Nathalie Ménigon en semi-liberté à partir du 2 août 2007

[AP - 24 juillet 2007]

Le parquet général de Paris ne s’est pas pourvu en cassation contre la décision de la cour d’appel de Paris d’accorder une mesure de semi-liberté à Nathalie Ménigon, ex-membre d’Action Directe, qui devient donc définitive, a-t-on appris mardi de source judiciaire.

La semi-liberté signifie que la personne travaille à l’extérieur dans la journée, mais retourne en détention pour la nuit. La mesure doit prendre effet le 2 août.

Cet aménagement de peine accordé par la chambre d’application de peines de la cour d’appel de Paris ouvre "sur une possibilité de libération conditionnelle dans un an". L’ex-terroriste, dont la période de sûreté a expiré il y a deux ans, devrait donc être totalement libre de ses mouvements en été 2008.

D’ici là, elle devra réintégrer sa cellule tous les soirs et y passer le week-end. Elle est par ailleurs interdite de toute prise de parole ou de position publique que ce soit dans la presse ou à travers un livre.

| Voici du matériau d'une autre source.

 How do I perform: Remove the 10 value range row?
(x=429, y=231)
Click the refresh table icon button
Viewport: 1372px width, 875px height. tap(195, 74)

Partiellement hémiplégique à la suite d’accidents vasculaires cérébraux, Nathalie Ménigon doit être transférée de la prison de Bapaume (Pas-de-Calais) en région toulousaine où elle doit travailler dans une association.

Le 24 octobre dernier, le tribunal avait rejeté la demande de suspension de peine pour raison médicale déposée par l’ancienne terroriste. Le tribunal d’application de peines pour les affaires terroristes lui a ensuite accordé une semi-liberté le 10 mai dernier, mais le parquet avait fait appel de cette décision estimant son projet de réinsertion inadapté. A l’audience devant la Cour d’appel, le parquet général s’est également opposé à sa libération.

Incarcérée après son arrestation en 1987, Nathalie Ménigon a été condamnée en janvier 1989 à la réclusion criminelle à perpétuité pour l’assassinat du patron de Renault, Georges Besse, le 17 novembre 1986.

En 1994, elle a de nouveau été condamnée à perpétuité pour sa participation à l’assassinat le 26 janvier 1985 du général René Audran, inspecteur général de l’armement.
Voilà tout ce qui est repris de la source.